Climate Change Agreements – Cambridge Econometrics joins consortium to evaluate UK scheme
Cambridge Econometrics is pleased to join other partners including CAG Consultants (lead), UCL and Winning Moves, to evaluate the Climate Change Agreements (CCAs) scheme for the UK Government’s Department of Business Enterprise and Industrial Strategy (BEIS).
The Climate Change Agreements (CCAs) play a key role in the Government’s aim to support businesses to improve their energy efficiency by at least 20 per cent by 2030, as announced in the Clean Growth Strategy.
The CCAs accompany the Climate Change Levy (CCL), a key UK energy tax introduced in 2001 to drive an increase in energy efficiency in the non-domestic sector, in response to the Marshall Report on “Economic Instruments and the Business use of Energy”.

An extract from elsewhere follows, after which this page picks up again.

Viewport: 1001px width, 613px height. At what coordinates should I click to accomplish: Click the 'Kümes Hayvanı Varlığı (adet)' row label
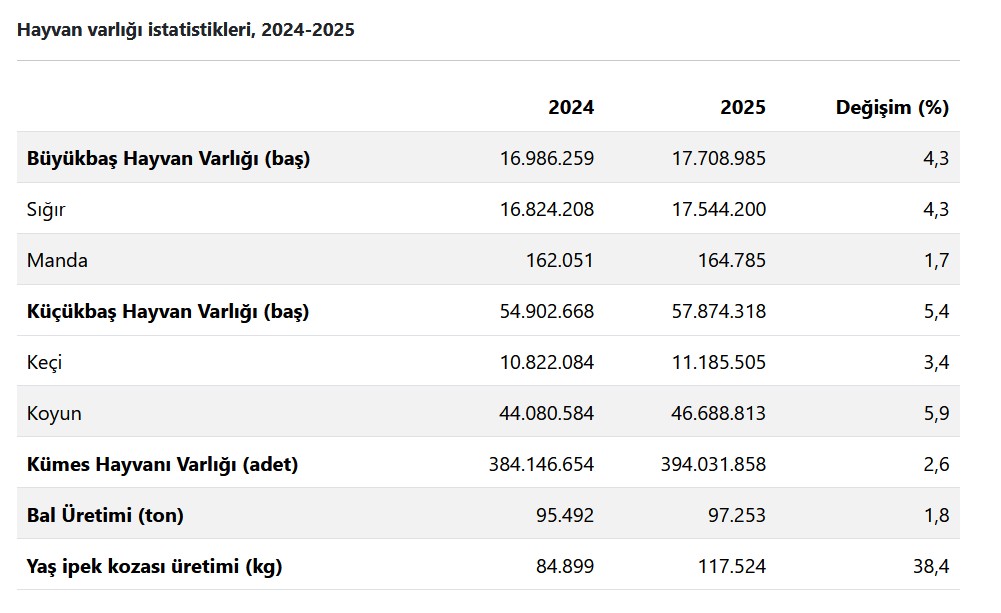(x=162, y=464)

The CCL is a tax on supplies of electricity, gas, solid fuel and liquefied petroleum gas payable by business and public-sector organisations. The CCAs were introduced to reduce this impact on industry by giving them a CCL discount in return for meeting negotiated energy efficiency targets.
Sophie Heald, Project Manager at Cambridge Econometrics, said:
“We will apply sophisticated macroeconomic modelling techniques to assess the impact of the CCA scheme on energy consumption, industry costs and competitiveness, ultimately allowing BEIS to determine the effectiveness of this policy.”
Mary Anderson, Partner at CAG Consultants, said:
“This challenging evaluation will explore whether and how CCAs have influenced both energy efficiency and competitiveness within energy-intensive industrial sectors in the UK. The evaluation, led by CAG Consultants with UCL, Winning Moves and Cambridge Econometrics, will bring together evidence from quasi-experimental assessment, macro-economic modelling, qualitative and quantitative research. Verco will act as technical advisors to the consortium in this complex policy area.”
Paolo Agnolucci, Senior Lecturer in Environmental and Resource Economics at University College London, said:
“This is an exciting project with some serious technical challenges related to data matching, small samples and the scheme not being compulsory. We will be delivering this by building on our great experience of quasi-experimental evaluation gained though our work on ESOS, Salix, RHI and WHSDS. From an academic point of view, this is a great opportunity for putting advanced quasi experimental assessment at a good use and deliver research which has a direct impact on the formulation and assessment of governmental energy policy.”